Tags: EU | Equatorial | Guinea | France

Son of Equatorial Guinea's President on Trial in France

Monday, 02 January 2017 06:00 AM

PARIS (AP) — The son of Equatorial Guinea's president is going on trial in France accused of buying real estate, sports cars and other luxury goods with public funds from his country.

Teodoro Nguema Obiang Mangue, who is also Equatorial Guinea's second vice president, faces up to 10 years in prison if found guilty of corruption, money laundering and embezzlement after a years-long investigation.

Obiang's lawyer, Emmanuel Marsigny, said he will ask for a delay in proceedings when the hearing starts Monday, arguing that his client — who is not expected to attend the trial — did not get enough time to prepare his defense. It is unclear whether Obiang is in France.

The International Court of Justice, the United Nations' highest court, refused to order France to halt the prosecution last month after Equatorial Guinea argued that Obiang had immunity.

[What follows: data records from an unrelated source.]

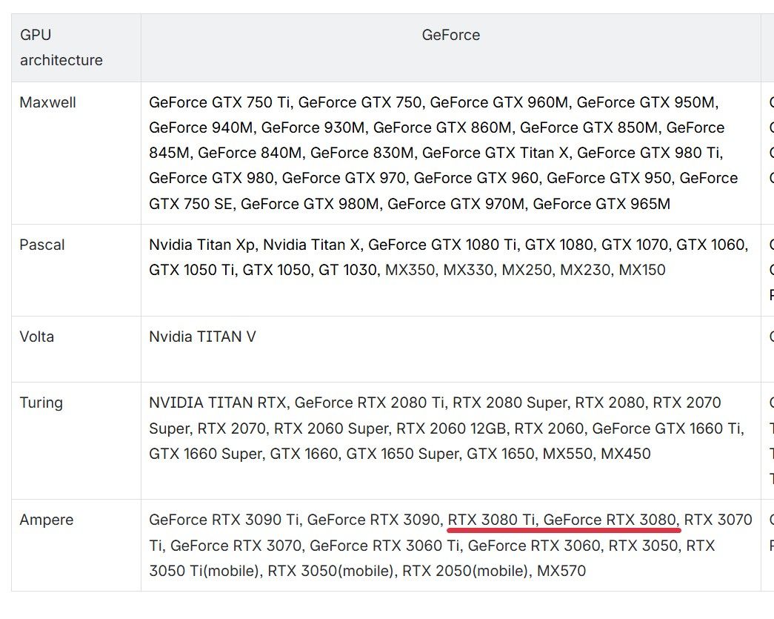Click the Turing architecture cell

41,403
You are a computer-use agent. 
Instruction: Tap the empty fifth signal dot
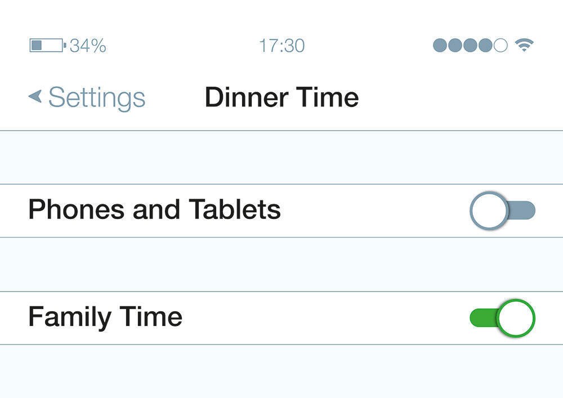[x=501, y=46]
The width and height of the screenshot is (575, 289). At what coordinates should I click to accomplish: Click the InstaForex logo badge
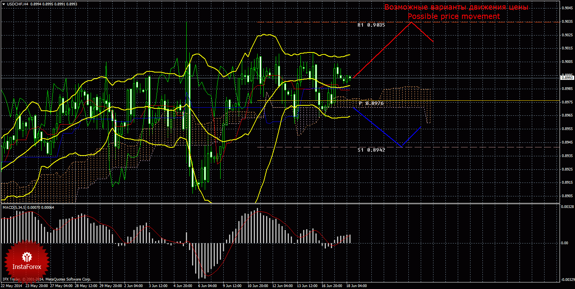27,259

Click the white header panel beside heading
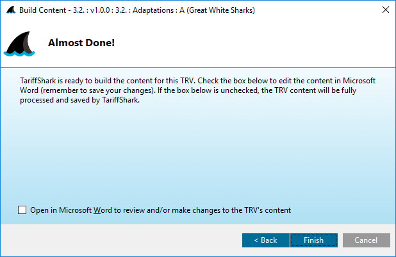point(252,43)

Obiang's trial came after two non-governmental organizations targeting corruption and an association of Congolese citizens living abroad launched a lawsuit in France nearly 10 years ago. Known in France as the case of the "ill-gotten gains," the complaint accused several African heads of state, including the late Gabon president Omar Bongo, of embezzling state funds during or after their tenure to buy properties in France.

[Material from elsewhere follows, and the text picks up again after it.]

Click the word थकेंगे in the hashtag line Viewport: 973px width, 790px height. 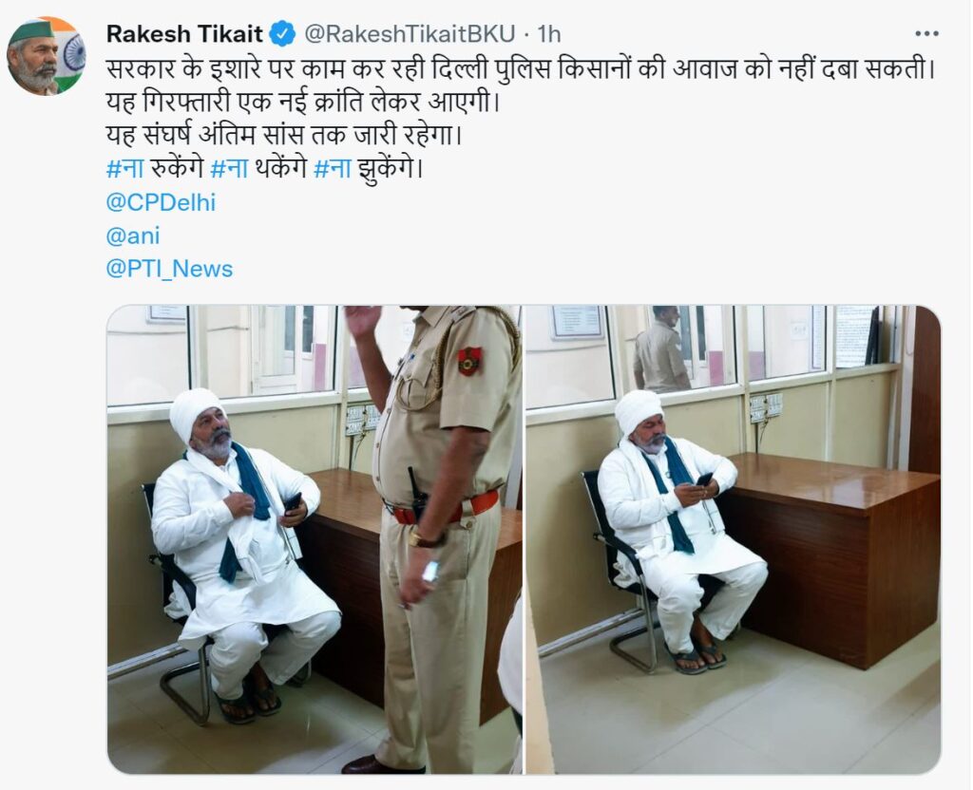pyautogui.click(x=281, y=169)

According to court documents, Obiang used to book hotel rooms in luxury Parisian palaces during his stays in France and later bought a mansion located on one of the most sought-after avenues in the French capital. He also bought about 15 cars in France for 5.7 million euros (currently $6 million) and once splashed nearly 20 million euros at an arts auction.

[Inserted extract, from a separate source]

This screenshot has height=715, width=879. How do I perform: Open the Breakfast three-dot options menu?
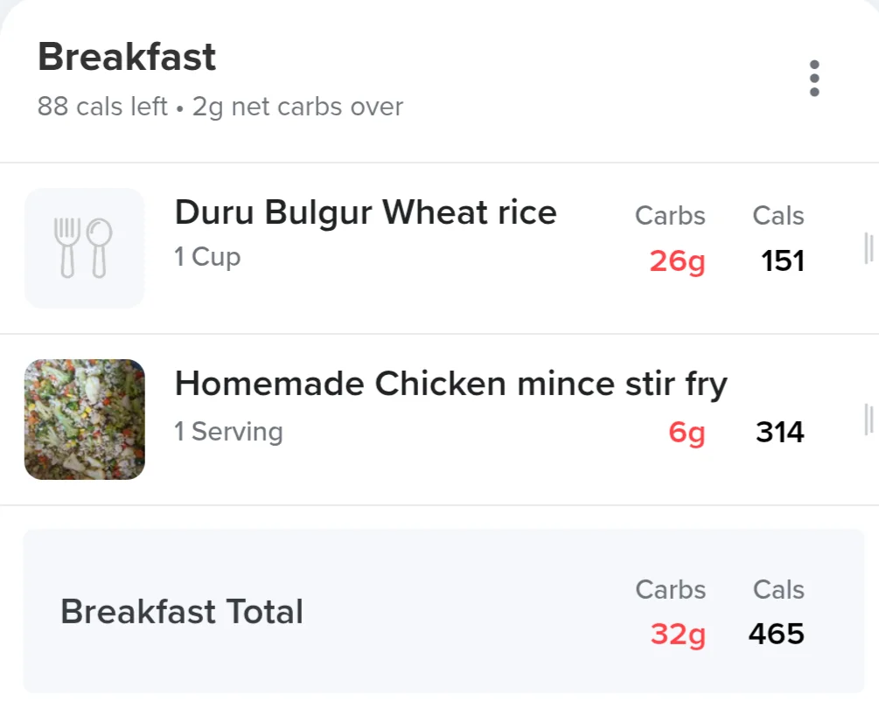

The case has put a spotlight on the lavish lifestyle of Obiang, whose father is Africa's longest-serving president. Equatorial Guinea is rich in oil and gas, but most of the country's population still lives in poverty.

The same cannot be said for the ruling elite. In 2011, French authorities seized assets from Obiang's Paris mansion including Ferrari and Bugatti Veyron sports cars, expensive works of art and luxury suits and shoes.

The International Court of Justice, however, ruled that France must treat the mansion as Equatorial Guinea's diplomatic mission. French authorities have searched the building in the past as part of their money laundering investigation.

The French case is not the first time Obiang's opulent way of life has come under scrutiny. In 2014, he reached a deal with U.S. authorities to sell a Malibu mansion, a Ferrari and Michael Jackson memorabilia to raise more than $30 million. The U.S. had in 2011 filed claims against Obiang's U.S.-based assets worth more than $70 million, alleging they were the proceeds of corruption. Swiss authorities have also begun a preliminary investigation into Obiang.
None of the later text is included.